Walaupun sering dianggap negatif, tempat seperti ini tetap menjadi pilihan
hunian bagi sebagian masyarakat. Salah satu skema persepsi dari paul A bell dan
kawan -kawan tentang persepsi terhadap lingkungan tidak hanya di tentukan oleh
fisik, melainkan ada faktor internal – individu dan faktor sosial budaya yang
akan mempengaruhi sebuah penilaian dan pengambilan keputusan sehingga muncul
sebuah perilaku. Persepsi ini yang akhirnya menjadi landasan masyarakat untuk
berinteraksi dengan lingkungannya. Menurut sarwono (1995) persepsi juga di
pengaruhi oleh kondisi atau tingkat status ekonominya. Bagi sebagian penghuni
yang tetap dan mau tinggal di lingkungan kumuh bisa berbeda dalam menafsirkan
sebuah rangsangan. Dengan mempertimbangkan status ekonomi barangkali menurut
mereka itu adalah rumah yang terjangkau dan aman. Bagi sebagian besar penduduk dengan
berpenghasilan rendah, memiliki rumah meskipun sangat sederhana sudah menjadi
sumber kepuasan tersendiri dan dianggap sebagai bagian penting dari rencana dan
kualitas hidup mereka (Zebardast & Nooraie, 2018; Galiani dkk., 2018).

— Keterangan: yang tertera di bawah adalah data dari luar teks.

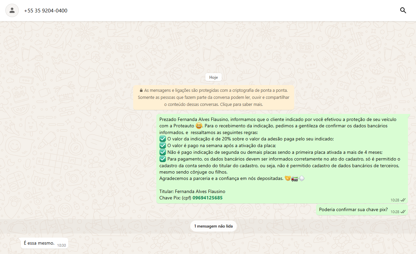Click check mark beside 'O valor é pago na semana'

coord(163,145)
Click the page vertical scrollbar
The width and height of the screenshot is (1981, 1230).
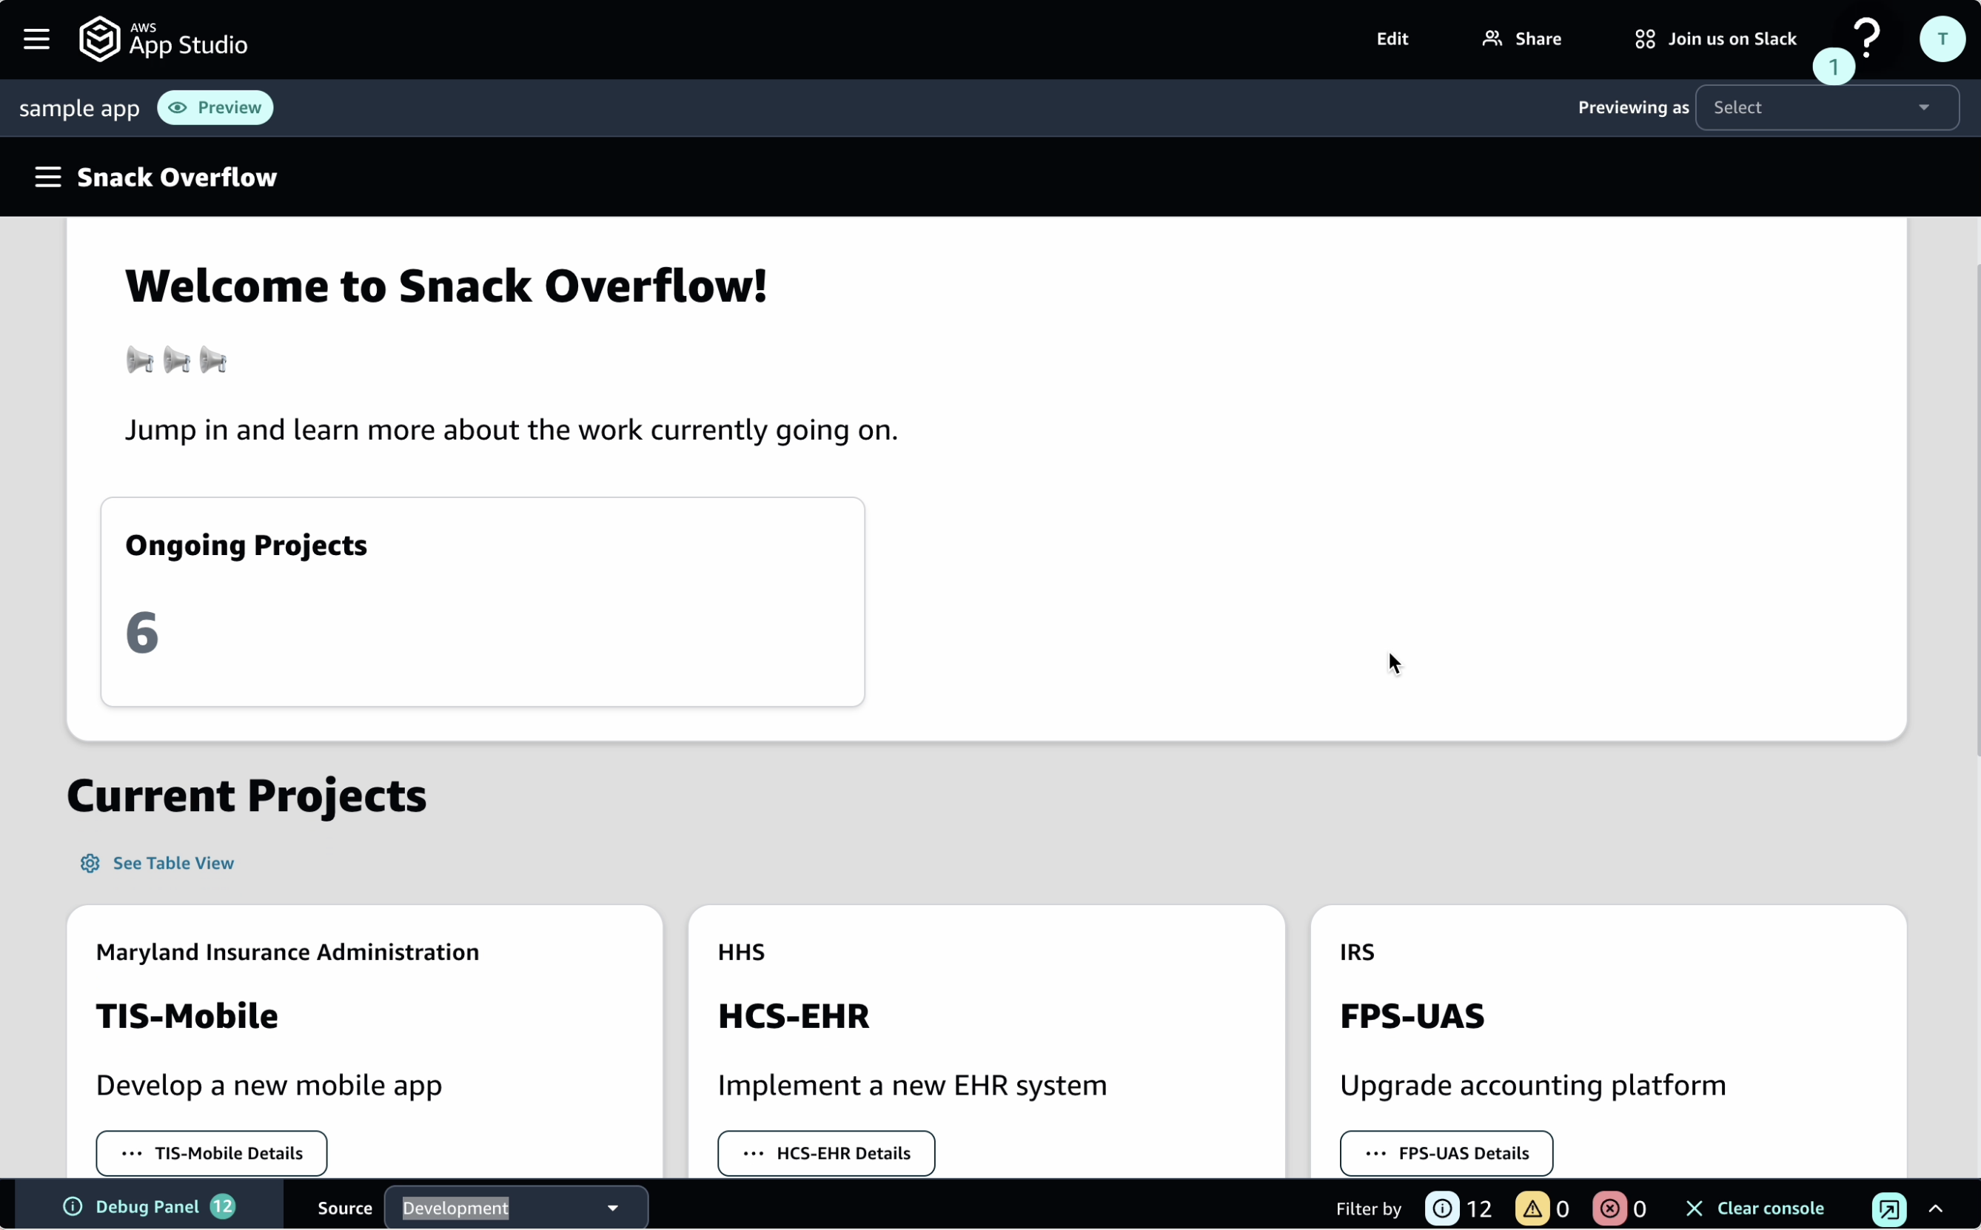tap(1978, 510)

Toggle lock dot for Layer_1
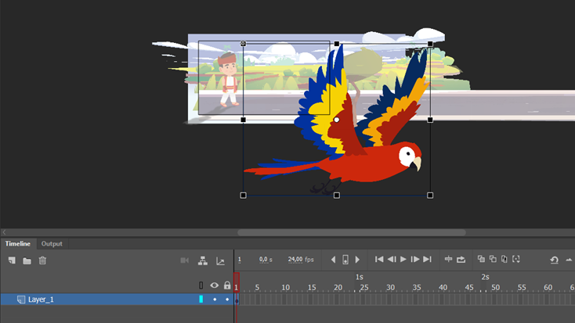click(x=227, y=300)
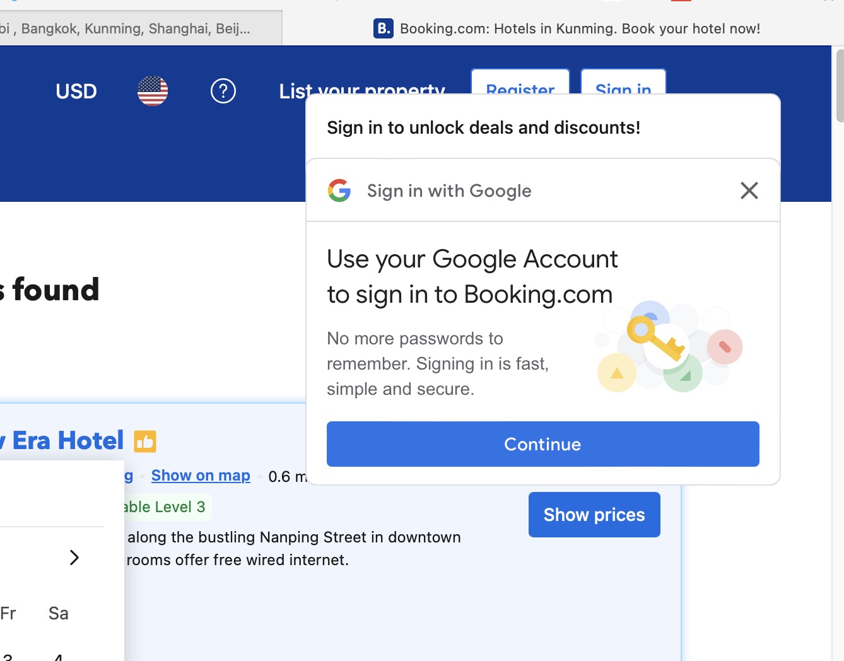Click Continue to sign in with Google
Image resolution: width=844 pixels, height=661 pixels.
pos(542,444)
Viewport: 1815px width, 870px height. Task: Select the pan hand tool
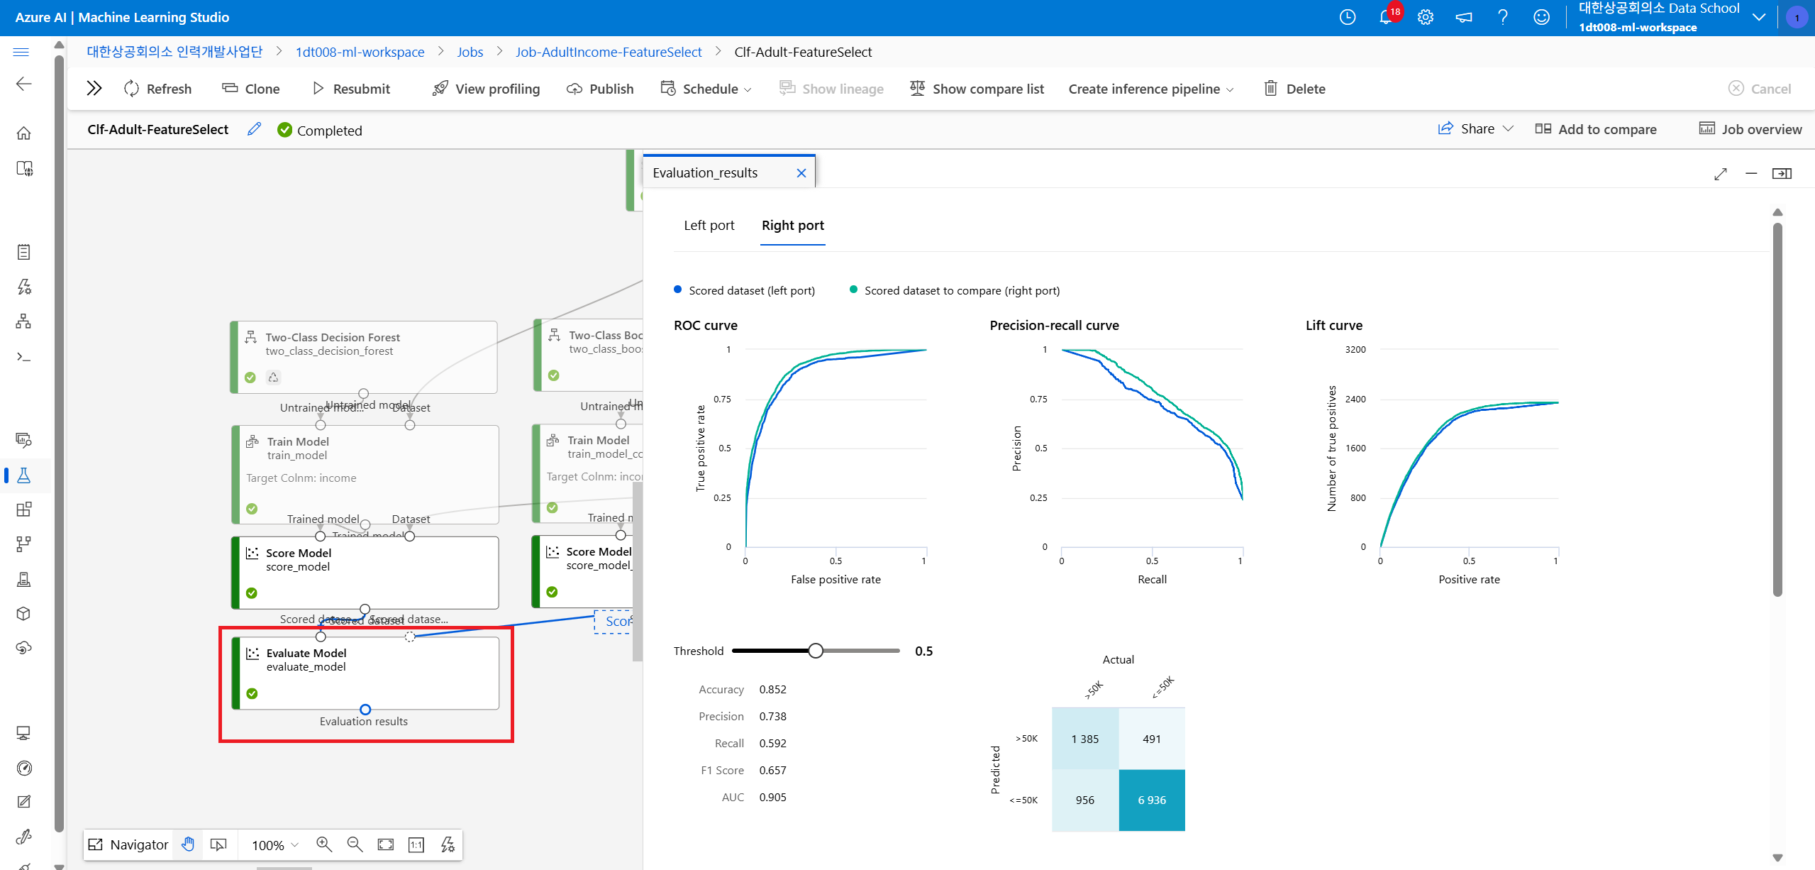click(188, 844)
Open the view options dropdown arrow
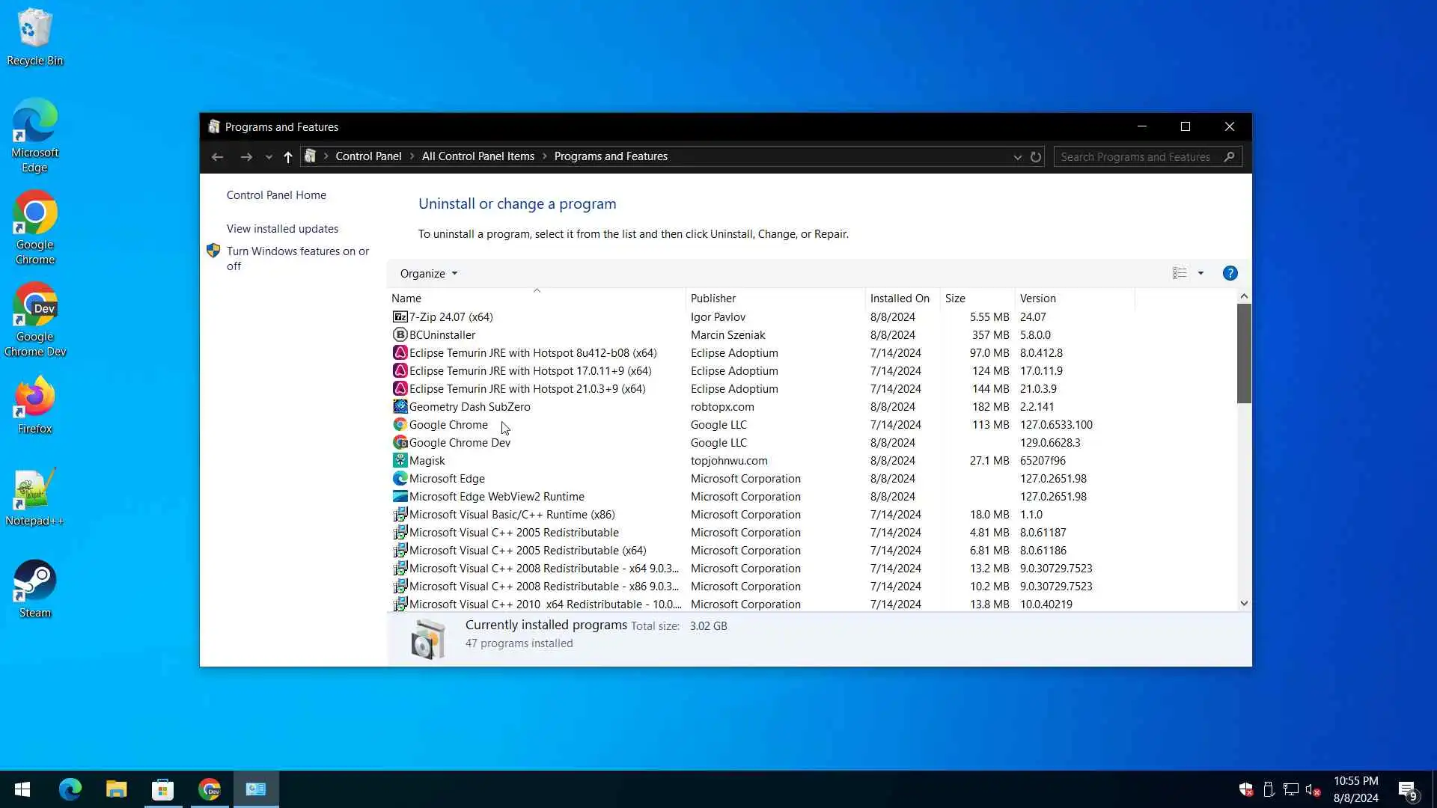Viewport: 1437px width, 808px height. pos(1200,273)
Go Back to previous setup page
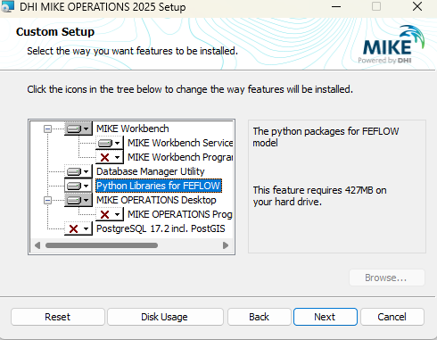 260,317
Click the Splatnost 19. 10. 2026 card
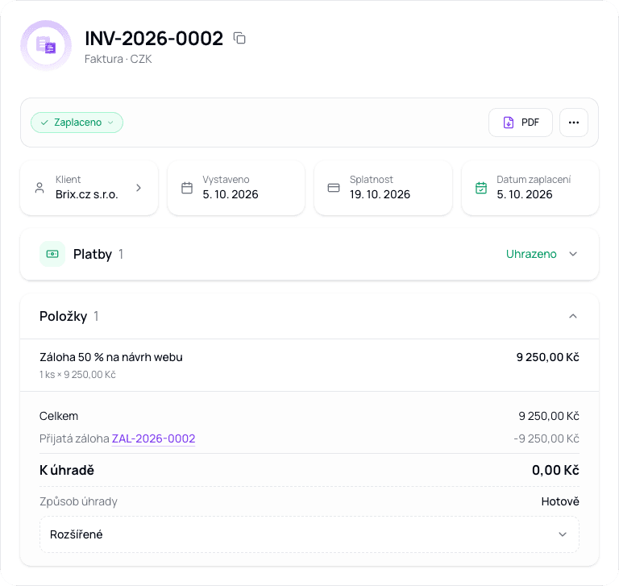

Bisa
jadi mereka memilih tinggal di sana karena memang lahir, kecil dan tumbuh
berada disana dan sudah memiliki ikatan emosional dengan masyarakatnya. Kemudian
yang kedua ada faktor sosial dan budaya. Masyarakat memilih tinggal kemungkinan
besar berfikir solidaritas dan budaya gotong royong lebih penting daripada
bentuk fisik rumah. Mungkin menurut orang lain rumah kumuh terlihat tidak
menarik tetapi bagi sebagian orang, mereka lebih mementingkan bagaimana mereka
di terima dan tidak merasa hidup sendiri. Dalam Psikologi Lingkungan,
keterikatan terhadap tempat berarti seseorang memiliki hubungan emosional
dengan lingkungannya. Ikatan ini membuat seseorang tetap merasa betah dan
nyaman, meskipun kondisi tempat tinggalnya sebenarnya kurang baik. Penelitian
yang dilakukan oleh Oktarini dan rekan-rekan (2022) di Palembang menemukan
bahwa walaupun kondisi fisik lingkungan tergolong kumuh, banyak warga tetap
merasa nyaman karena adanya hubungan sosial yang erat. Setelah melalui proses
persepsi, masyarakat akan menunjukkan perilaku. Perilaku yang di tunjukkan oleh
masyarakat yang memilih untuk tetap tinggal di perumahan kumuh bukan tanpa
sebab, mereka bukan tidak mementingkan kebersihan dan kenyamanan hanya saja
cara memaknai lingkungan berbeda dengan sebagian masyarakat yang lain. Mereka menilai
bahwa lebih banyak keuntungan secara emosional dan sosial yang dianggap lebih
berharga di banding kekurangan yang di dapat (kumuh). Keputusan untuk tetap
menetap dan beradaptasi di sana dengan mereka juga menunjukkan sikap positif
seperti halnya memperbaiki rumah dan tetap menjaga kebersihan minimal di dalam
rumahnya sendiri. Berdasarkan skema persepsi dari paul A bell dan kawan -kawan tentang
persepsi terhadap lingkungan kita bisa memahami bahwa manusia tidak selalu
menilai melalui fisik, ada beberapa orang yang mementingkan makna dan
kenyamanan yang di dapatkan untuk mengambil sebuah keputusan.
Daftar Pustaka :
Sarwono, S. W. (1995). Psikologi lingkungan. Jakarta: Grasindo & Program Pascasarjana Prodi Psikologi UI.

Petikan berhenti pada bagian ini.